_EXERCISE GOAL:_ If a line in the following entries contains the string "link", it counts toward the total; report only that total.

_Collected data:_
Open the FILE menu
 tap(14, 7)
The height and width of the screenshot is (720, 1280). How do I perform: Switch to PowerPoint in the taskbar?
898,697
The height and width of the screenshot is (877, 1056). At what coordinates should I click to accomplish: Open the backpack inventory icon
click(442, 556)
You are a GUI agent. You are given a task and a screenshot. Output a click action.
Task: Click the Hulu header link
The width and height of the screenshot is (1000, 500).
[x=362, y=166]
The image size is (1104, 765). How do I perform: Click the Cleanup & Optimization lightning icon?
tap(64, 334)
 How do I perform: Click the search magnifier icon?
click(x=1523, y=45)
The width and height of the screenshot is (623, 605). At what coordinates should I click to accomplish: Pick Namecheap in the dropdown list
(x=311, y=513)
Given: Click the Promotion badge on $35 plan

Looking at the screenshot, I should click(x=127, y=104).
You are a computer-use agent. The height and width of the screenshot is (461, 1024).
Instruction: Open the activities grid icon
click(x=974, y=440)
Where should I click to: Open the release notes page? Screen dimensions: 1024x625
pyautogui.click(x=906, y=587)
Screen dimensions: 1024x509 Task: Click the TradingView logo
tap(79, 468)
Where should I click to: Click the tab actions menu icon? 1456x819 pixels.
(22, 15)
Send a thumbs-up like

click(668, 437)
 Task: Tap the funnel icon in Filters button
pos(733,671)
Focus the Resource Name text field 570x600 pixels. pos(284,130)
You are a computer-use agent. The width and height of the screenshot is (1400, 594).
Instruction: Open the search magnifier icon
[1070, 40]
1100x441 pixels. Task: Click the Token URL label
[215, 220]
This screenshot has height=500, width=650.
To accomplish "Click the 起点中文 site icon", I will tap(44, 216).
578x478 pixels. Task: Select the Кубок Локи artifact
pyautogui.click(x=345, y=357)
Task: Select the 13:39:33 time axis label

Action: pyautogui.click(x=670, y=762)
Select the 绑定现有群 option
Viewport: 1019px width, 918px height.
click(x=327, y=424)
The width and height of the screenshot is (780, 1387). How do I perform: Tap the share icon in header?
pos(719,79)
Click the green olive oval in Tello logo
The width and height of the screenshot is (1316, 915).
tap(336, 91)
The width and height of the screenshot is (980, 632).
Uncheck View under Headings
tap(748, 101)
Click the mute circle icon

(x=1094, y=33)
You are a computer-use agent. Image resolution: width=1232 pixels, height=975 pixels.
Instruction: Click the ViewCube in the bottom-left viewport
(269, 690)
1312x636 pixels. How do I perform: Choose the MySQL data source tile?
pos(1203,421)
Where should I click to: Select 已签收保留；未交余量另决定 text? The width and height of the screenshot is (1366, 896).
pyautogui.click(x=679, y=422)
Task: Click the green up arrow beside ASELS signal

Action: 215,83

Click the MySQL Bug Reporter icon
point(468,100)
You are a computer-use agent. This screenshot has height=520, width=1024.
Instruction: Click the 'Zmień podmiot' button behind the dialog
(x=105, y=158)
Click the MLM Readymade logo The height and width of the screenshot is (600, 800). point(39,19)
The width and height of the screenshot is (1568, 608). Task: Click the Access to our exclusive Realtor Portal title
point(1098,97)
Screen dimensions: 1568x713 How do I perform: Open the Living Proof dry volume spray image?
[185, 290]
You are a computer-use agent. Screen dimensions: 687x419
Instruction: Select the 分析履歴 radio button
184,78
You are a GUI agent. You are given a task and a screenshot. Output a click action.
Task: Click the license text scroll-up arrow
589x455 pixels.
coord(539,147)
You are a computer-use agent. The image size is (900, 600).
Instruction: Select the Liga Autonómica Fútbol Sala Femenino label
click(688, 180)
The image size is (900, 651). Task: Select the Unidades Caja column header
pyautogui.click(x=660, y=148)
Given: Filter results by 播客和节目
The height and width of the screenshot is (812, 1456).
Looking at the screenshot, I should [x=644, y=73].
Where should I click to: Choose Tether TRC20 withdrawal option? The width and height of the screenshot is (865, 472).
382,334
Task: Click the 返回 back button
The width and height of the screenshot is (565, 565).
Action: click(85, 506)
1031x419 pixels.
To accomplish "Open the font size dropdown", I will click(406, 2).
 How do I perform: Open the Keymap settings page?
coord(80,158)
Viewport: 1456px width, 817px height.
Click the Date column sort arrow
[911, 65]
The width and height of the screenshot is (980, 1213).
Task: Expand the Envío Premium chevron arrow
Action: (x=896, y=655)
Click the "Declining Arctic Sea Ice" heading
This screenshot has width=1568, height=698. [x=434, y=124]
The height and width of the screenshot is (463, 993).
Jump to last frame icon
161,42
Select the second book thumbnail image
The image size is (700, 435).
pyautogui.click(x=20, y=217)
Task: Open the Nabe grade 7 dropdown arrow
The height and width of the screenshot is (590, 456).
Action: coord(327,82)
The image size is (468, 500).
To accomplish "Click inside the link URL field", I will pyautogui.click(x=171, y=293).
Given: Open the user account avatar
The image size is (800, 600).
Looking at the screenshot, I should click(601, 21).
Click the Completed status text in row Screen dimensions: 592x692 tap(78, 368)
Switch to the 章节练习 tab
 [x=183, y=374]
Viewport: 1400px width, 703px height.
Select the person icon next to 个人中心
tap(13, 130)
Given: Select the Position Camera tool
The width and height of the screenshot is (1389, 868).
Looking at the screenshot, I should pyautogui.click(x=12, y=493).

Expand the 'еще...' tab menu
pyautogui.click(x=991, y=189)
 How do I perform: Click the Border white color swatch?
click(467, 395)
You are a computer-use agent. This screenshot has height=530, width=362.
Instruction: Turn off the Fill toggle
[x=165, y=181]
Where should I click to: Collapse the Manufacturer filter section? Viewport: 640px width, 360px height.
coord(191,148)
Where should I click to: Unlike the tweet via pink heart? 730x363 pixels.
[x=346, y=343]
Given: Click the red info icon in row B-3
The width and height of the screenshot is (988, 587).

_EXERCISE OUTPUT:_ 2